Produced by Gavrik Losey and the National Film Finance Corporation, the film is regarded as a classic.

==Plot==
Babylon follows a young reggae DJ (Brinsley Forde, M.B.E., frontman of the British group Aswad) of the Ital Lion sound system in Thatcher-era South London as he pursues his musical ambitions while also battling fiercely against the racism and xenophobia of employers, neighbours, police, and the National Front.

==Production==
Babylon was filmed on the streets of Deptford and Brixton, London. The story centres on sound system culture and themes of police brutality, racism, poverty, and disillusionment with lack of opportunities.

Babylon was filmed on a six-week shooting schedule, entirely on location in South London and the West End. The production headquarters were above a rambling church in Deptford. The set was totally closed to visitors, including journalists, because of the film's sensitive subject matter and the fact that shooting was taking place in an area of London where there was racial tension.

The cast of actors were carefully chosen, with the help of casting director Sheila Trezise, Franco Rosso, and Martin Stellman, who all already had many contacts within the black community. Aside from the regular actors, there were many extras. The vast majority were West Indians living around the Deptford, Lewisham, Peckham, and Croydon areas.

==Music==
The film features an entirely reggae and dub soundtrack, including artists such as Yabby U, I-Roy, Aswad, and Dennis Bovell.

==Release==
Babylon world-premiered at Cannes' Semaine de la critique in 1980.

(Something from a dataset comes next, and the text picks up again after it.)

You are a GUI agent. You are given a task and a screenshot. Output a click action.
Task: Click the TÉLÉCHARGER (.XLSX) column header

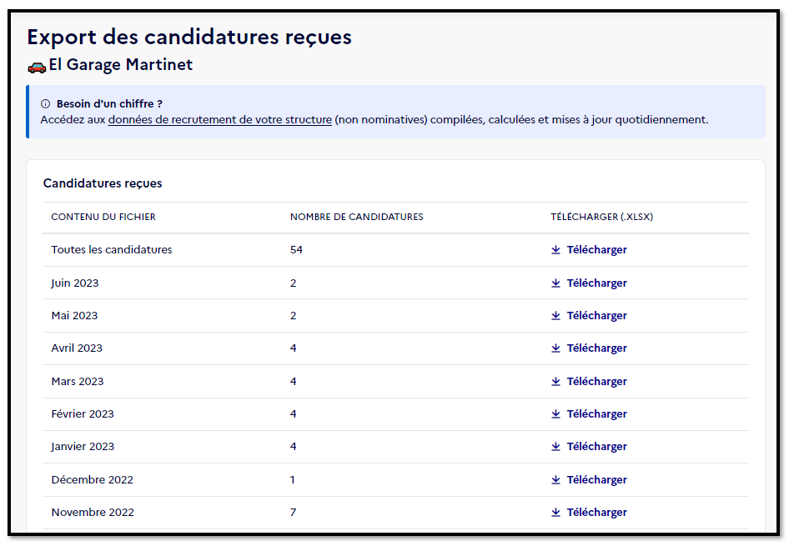[x=602, y=217]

It received an X rating, and was released in the United Kingdom in late 1980, and appeared at the 1981 Toronto International Film Festival on 11 September 1981. Originally deemed “too controversial, and likely to incite racial tension” to play at the New York Film Festival, the film was not released in the United States until 8 March 2019. The U.S. release was distributed by Kino Lorber and Seventy-Seven.

On 20 August 2019, Babylon was released on Blu-ray and DVD by Kino Lorber.

== Reception ==

=== Critical response ===
Babylon received praise from critics both at its original 1980 release and 2019 U.S. release. Many praised its representation of Black youth life in South London during the Thatcher-era. Wesley Morris of The New York Times chose the film as a critic's pick, claiming the film "still feels new… You're looking at people who, in 1980 England, were, at last, being properly, seriously seen.” Hua Hsu of The New Yorker noted how "few films portray this moment in black British life quite like Franco Rosso's Babylon".

The film also received acclaim for its themes of racial violence and police brutality. Robert Abele of the Los Angeles Times called the film "assertive and ebullient... alive as a movie can be". Jaya Saxena of GQ describes Blue's journey as "a story with literally epic stakes".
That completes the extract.